Primeiramente, Roberta fornece um aspecto importante para a pesquisa da chamada época pombalina. Ela mostra que a concepção e divulgação das ideias e medidas que o secretário régio Sebastião José de Carvalho e Melo, o futuro Marquês de Pombal, dirigiu contra a influência da Companhia de Jesus no Reino e no Império não emanaram somente das experiências e reflexões próprias do ministro, mas embasaram-se também em escritos e movimentos anteriores. Desta feita, os textos militantes redigidos por Paulo da Silva Nunes serviram, ao que tudo indica, como uma das principais fontes de inspiração para a campanha propagandística antijesuítica deflagrada por Pombal no início dos anos 1750.
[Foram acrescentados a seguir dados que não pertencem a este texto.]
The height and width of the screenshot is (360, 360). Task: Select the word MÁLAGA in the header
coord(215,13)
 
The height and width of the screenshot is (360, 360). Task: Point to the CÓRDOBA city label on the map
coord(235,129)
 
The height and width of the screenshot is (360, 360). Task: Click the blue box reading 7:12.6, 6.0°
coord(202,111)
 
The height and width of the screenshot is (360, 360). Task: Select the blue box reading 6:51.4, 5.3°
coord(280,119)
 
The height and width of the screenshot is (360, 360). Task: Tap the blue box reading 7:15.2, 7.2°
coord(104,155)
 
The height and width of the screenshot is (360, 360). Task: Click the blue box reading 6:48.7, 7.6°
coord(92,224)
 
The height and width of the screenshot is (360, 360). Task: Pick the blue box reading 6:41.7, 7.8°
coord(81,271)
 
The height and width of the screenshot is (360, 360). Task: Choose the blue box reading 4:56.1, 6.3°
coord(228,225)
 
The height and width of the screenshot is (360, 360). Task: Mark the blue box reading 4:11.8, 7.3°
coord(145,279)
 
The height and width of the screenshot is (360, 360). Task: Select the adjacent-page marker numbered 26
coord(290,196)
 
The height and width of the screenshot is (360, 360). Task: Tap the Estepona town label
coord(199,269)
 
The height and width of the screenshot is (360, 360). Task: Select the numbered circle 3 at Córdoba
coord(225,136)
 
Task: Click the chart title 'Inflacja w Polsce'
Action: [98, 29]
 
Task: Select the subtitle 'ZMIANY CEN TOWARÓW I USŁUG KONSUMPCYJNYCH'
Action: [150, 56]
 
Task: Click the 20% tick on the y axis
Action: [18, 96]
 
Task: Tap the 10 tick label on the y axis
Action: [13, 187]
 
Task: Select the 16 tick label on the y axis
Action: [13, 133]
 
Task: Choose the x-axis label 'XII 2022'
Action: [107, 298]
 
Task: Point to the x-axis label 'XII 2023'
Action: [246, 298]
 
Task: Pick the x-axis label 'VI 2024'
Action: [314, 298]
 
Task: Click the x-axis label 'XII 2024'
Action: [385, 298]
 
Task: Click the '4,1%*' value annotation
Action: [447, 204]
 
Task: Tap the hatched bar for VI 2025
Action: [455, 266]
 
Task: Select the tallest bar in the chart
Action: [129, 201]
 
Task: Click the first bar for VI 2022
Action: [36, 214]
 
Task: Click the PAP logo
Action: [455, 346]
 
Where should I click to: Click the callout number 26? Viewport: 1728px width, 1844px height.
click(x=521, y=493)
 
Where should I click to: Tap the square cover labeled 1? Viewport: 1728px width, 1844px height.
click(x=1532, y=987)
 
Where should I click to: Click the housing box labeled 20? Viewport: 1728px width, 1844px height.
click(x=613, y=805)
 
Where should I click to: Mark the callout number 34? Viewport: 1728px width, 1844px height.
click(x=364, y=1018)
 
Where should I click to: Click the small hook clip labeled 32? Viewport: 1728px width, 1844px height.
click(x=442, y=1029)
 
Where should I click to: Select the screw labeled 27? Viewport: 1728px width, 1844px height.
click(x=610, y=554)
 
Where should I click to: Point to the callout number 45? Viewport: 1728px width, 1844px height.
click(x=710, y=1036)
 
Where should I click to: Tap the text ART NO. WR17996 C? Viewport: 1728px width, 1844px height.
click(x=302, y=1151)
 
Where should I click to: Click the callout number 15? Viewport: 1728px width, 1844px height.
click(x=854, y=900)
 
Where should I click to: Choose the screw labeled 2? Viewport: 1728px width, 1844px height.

Em segundo lugar, a tese de Roberta revela com nitidez o quanto os administradores, principalmente os governadores dos primeiros decênios do século XVIII, estiveram envolvidos em redes de múltiplos interesses que se estenderam da colônia até a Corte e vice-versa. Não se trata, portanto, de meros executores de ordens régias, mas de articuladores perspicazes dentro de um novo e promissor cenário, característico do reinado joanino, que visou

aumentar a lucratividade das colônias e promover a eficácia da administração pública.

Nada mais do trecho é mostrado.